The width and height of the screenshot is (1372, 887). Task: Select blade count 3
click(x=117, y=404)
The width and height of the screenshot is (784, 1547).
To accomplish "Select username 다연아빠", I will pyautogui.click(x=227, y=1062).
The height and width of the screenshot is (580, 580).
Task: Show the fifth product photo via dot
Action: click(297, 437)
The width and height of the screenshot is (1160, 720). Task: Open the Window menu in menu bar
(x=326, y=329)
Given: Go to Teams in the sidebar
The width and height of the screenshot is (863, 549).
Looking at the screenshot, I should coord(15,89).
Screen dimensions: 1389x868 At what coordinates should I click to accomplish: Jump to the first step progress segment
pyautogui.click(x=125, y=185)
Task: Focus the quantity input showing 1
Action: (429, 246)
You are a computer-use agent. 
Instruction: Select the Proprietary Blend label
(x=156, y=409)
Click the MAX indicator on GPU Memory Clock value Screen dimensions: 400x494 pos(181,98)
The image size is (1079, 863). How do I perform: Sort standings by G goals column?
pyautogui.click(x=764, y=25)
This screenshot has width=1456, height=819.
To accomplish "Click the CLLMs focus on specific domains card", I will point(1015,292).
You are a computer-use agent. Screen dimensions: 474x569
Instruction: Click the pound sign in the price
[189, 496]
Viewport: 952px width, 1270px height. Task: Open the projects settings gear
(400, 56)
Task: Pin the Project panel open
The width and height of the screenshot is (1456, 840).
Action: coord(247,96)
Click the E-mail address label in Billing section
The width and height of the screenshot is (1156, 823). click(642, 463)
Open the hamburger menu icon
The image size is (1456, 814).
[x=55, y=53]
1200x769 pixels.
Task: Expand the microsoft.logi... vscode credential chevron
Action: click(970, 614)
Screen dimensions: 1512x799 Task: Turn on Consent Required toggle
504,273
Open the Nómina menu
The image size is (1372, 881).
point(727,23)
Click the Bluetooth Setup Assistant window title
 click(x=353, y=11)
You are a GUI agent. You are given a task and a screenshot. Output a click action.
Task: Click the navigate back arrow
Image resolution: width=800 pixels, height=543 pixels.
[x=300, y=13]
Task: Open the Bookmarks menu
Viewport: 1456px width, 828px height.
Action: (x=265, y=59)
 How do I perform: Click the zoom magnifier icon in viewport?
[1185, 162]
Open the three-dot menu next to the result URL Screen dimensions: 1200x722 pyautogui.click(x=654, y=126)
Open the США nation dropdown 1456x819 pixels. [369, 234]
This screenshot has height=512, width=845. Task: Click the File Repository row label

• **WORK TO DO**
Please convert the records, from the start through the line with "Looking at the", into a JSON list of strings with one string per line and blank lines omitted.

• **ANSWER TO THE PROBLEM**
[
  "The width and height of the screenshot is (1372, 887). Task: Select blade count 3",
  "click(x=117, y=404)",
  "The width and height of the screenshot is (784, 1547).",
  "To accomplish \"Select username 다연아빠\", I will pyautogui.click(x=227, y=1062).",
  "The height and width of the screenshot is (580, 580).",
  "Task: Show the fifth product photo via dot",
  "Action: click(297, 437)",
  "The width and height of the screenshot is (1160, 720). Task: Open the Window menu in menu bar",
  "(x=326, y=329)",
  "Given: Go to Teams in the sidebar",
  "The width and height of the screenshot is (863, 549).",
  "Looking at the screenshot, I should coord(15,89)."
]